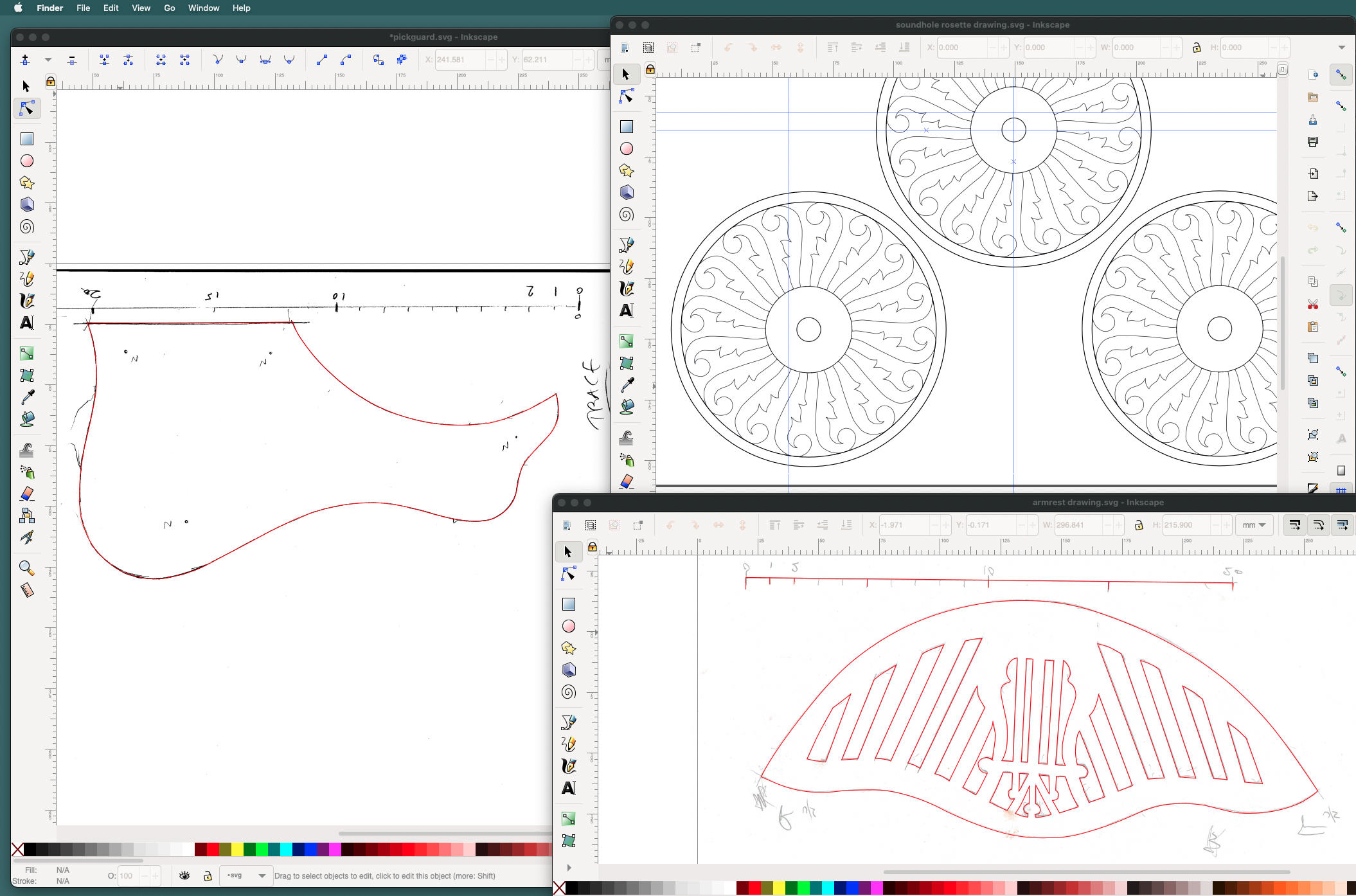Open the Go menu
1356x896 pixels.
169,8
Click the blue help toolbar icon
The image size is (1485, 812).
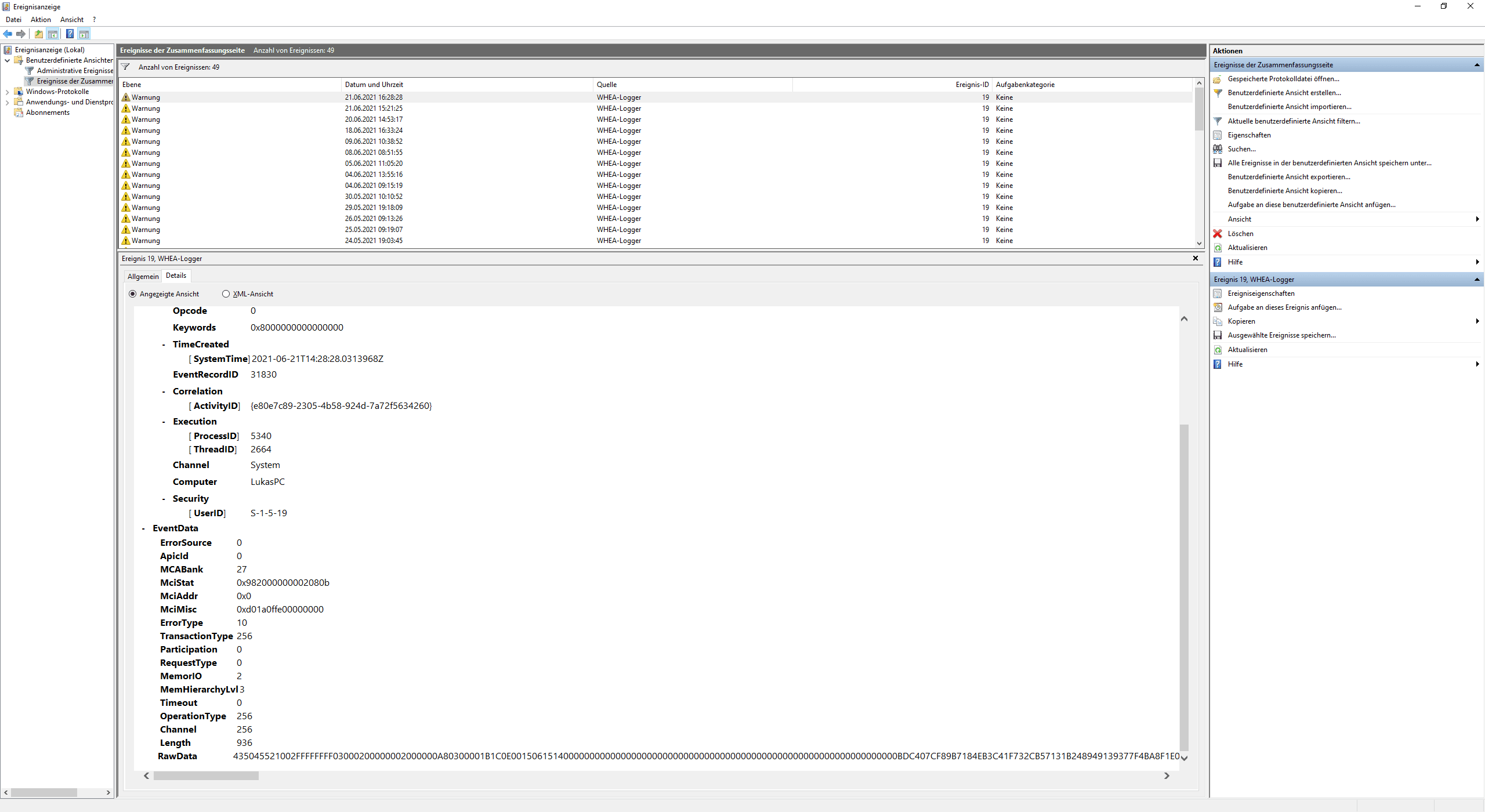click(70, 34)
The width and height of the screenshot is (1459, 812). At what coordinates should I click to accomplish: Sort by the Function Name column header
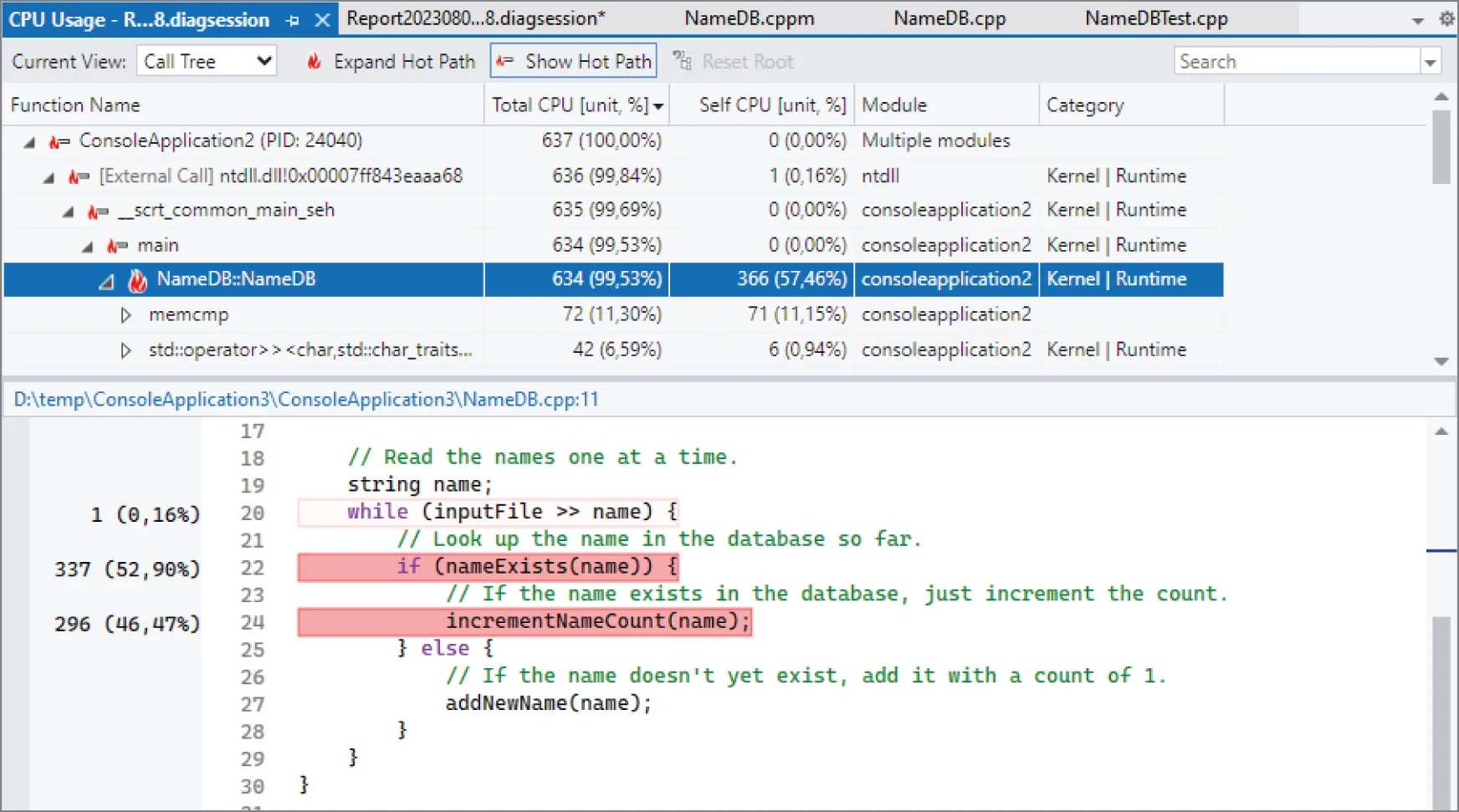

__________

■ EXERCISE AIM ■
The answer must be the exact lines from the line with "Click the blue help toolbar icon" to the final line of the data, both ends included, with no pictures.

■ WRITTEN ANSWER ■
Click the blue help toolbar icon
The image size is (1485, 812).
click(70, 34)
The width and height of the screenshot is (1459, 812). At what coordinates should I click to accomplish: Sort by the Function Name column header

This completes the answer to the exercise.